# sorting messages in outlook 2003



## askn (Oct 8, 2005)

Just wondering how to sort messages in Inbox by unread messages but still having read messages listed.


----------



## kenyonswim (Jan 25, 2007)

It depends on how you have your views set up. Assuming you have the "standard" or default view that Outlook 2003 comes with, you should be able to click on the "Received" field, and ensure the arrow is pointing down. That will sort the list by most recent received first. 

Alternately, you can, in Outlook, select the View menu, rest your mouse on "Arrange by" and select Date. 
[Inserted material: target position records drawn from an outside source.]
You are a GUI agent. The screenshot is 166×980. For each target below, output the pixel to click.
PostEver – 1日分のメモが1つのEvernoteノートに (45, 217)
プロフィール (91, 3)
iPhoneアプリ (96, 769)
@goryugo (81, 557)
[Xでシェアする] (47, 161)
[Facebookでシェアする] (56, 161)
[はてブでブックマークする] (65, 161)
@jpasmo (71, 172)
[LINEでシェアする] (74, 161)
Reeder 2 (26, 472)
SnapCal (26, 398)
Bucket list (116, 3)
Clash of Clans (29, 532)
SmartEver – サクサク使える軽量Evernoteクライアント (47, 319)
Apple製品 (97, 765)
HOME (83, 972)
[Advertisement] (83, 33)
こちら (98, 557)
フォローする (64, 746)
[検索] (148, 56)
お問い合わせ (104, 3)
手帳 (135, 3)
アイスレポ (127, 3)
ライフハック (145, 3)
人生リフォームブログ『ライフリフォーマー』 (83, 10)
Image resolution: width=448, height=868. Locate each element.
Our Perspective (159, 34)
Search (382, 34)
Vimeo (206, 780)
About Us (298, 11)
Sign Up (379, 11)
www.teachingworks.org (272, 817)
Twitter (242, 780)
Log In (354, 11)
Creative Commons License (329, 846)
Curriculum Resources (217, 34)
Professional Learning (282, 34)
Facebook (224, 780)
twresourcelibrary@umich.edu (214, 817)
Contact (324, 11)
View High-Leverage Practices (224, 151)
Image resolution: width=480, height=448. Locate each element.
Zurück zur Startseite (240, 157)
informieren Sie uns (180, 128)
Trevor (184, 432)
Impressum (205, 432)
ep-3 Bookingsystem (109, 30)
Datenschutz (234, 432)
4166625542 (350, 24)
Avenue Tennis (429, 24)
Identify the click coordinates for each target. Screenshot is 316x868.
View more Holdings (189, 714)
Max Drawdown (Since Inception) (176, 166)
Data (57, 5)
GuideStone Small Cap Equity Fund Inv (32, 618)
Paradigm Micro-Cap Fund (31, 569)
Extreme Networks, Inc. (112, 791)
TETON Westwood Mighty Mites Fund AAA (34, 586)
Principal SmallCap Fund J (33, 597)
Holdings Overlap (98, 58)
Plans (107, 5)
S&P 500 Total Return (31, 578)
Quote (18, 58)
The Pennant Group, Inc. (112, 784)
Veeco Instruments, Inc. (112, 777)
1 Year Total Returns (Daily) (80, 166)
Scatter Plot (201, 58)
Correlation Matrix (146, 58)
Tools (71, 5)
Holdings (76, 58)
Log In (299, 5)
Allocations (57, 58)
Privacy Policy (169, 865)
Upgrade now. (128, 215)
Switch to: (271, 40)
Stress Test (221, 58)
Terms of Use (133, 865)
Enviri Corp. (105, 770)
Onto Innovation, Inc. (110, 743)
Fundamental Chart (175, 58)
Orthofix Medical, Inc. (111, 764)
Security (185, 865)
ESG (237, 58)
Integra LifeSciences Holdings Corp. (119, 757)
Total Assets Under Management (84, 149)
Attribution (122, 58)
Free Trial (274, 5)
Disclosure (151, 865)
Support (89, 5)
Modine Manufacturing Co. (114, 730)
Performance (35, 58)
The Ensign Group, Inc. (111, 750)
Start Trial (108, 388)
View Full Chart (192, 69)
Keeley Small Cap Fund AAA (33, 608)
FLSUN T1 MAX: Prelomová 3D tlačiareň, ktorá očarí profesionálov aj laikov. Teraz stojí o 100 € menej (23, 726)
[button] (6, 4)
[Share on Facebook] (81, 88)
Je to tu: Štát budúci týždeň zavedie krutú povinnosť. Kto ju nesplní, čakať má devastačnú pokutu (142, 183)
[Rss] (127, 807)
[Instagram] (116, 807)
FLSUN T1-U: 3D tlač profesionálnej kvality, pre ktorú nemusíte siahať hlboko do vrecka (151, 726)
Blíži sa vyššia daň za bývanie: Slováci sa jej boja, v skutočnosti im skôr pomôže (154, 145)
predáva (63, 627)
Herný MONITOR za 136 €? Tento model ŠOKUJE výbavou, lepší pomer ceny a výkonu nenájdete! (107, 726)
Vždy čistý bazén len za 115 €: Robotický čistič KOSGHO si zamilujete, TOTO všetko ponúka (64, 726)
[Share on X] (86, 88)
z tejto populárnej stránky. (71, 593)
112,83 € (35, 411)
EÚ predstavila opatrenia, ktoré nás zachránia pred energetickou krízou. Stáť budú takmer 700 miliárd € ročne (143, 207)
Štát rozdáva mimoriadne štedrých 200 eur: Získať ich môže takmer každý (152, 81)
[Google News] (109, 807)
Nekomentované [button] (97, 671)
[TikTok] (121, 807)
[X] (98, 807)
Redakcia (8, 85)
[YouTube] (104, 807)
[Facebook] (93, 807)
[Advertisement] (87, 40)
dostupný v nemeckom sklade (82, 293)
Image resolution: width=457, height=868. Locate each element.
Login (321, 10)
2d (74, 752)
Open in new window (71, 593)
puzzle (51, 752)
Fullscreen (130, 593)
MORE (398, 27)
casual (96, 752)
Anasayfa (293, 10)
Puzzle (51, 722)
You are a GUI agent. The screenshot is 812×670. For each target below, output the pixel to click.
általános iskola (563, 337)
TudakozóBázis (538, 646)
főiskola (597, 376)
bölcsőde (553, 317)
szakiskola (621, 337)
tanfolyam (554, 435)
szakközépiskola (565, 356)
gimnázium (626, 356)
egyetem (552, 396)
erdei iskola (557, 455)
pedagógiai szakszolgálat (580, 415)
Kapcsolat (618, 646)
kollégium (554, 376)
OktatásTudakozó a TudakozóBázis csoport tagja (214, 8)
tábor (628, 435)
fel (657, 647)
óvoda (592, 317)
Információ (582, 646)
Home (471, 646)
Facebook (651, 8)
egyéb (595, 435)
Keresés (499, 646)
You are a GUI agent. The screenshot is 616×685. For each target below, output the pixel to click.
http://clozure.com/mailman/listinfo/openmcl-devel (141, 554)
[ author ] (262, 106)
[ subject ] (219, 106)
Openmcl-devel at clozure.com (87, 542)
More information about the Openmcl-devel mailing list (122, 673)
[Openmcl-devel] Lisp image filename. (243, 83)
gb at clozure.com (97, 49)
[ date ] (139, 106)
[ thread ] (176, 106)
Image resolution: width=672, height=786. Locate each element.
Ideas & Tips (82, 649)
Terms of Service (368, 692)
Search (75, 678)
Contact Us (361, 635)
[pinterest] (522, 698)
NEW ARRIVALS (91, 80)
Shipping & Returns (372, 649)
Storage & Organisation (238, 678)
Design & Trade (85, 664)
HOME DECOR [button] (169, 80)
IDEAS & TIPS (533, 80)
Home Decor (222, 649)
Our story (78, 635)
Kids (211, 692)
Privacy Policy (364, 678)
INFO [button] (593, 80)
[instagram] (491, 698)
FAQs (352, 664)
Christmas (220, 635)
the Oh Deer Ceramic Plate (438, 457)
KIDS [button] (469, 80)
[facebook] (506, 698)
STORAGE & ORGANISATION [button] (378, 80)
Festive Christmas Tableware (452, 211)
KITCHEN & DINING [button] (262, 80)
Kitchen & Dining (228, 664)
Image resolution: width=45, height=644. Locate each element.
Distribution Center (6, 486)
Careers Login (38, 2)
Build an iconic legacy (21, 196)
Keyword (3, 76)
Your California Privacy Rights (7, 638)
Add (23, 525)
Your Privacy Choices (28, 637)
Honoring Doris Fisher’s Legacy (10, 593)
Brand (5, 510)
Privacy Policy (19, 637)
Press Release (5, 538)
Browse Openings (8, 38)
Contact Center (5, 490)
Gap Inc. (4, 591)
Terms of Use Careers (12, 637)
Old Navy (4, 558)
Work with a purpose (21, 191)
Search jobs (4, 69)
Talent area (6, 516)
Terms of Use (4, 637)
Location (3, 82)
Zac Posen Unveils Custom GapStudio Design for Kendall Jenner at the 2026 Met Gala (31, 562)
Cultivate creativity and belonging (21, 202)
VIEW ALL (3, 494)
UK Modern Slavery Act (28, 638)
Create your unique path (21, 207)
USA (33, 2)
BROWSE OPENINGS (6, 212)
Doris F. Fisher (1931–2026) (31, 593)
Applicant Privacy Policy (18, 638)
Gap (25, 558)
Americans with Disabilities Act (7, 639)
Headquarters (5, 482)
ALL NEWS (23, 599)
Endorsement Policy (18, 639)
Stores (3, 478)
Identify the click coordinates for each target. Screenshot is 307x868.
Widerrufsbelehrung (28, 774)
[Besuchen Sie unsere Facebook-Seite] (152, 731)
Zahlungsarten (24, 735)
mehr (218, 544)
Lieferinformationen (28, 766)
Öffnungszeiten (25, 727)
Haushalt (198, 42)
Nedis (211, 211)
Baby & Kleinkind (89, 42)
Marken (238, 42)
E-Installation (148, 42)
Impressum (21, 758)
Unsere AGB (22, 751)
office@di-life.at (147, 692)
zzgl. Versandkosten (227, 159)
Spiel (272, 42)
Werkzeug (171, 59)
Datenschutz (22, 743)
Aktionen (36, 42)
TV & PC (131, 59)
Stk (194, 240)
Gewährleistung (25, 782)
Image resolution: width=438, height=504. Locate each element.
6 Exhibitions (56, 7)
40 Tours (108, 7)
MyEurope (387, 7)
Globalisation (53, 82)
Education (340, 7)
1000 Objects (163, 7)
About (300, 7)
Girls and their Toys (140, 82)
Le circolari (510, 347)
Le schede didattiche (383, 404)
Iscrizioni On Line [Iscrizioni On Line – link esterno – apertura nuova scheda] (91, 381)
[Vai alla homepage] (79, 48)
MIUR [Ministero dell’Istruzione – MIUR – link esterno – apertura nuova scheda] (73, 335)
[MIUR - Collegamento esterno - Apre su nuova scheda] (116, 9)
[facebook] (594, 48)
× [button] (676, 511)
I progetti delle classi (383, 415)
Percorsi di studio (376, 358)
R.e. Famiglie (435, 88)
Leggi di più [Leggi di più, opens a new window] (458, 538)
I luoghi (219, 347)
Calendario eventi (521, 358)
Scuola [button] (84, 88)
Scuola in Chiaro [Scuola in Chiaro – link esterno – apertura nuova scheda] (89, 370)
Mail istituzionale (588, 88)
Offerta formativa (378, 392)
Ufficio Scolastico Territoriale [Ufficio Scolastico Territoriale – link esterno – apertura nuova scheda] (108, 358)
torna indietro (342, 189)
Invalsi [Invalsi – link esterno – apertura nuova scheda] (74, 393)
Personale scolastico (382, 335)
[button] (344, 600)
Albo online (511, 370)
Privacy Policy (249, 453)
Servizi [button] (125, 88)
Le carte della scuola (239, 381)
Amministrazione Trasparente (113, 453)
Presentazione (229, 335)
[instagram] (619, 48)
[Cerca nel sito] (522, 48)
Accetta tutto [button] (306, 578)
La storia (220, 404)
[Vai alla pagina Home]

FYI a good option that appears in this list is located on the bottom of the "Arrange by" menu and is called "Show in Groups." Once selected, your emails will be grouped, in groups titled "Today" Yesterday" last week, etc. Very handy.


----------



## askn (Oct 8, 2005)

Thanks for your help but I'm not trying to sort by date, but by unread messages as sometimes I have unread messages from several different dates with read messages from the same date. In that case, I want only the unread messages first before any other messages, regardless of the date received.


----------



## kenyonswim (Jan 25, 2007)

Then your best bet is to use the "unread mail" search folder that comes setup by default in Outlook 2003. If you look in the "favorites" area in outlook (usually the little window in the upper left hand corner of outlook) there should be a set of folders that appear in italics. One should be named "Unread mail."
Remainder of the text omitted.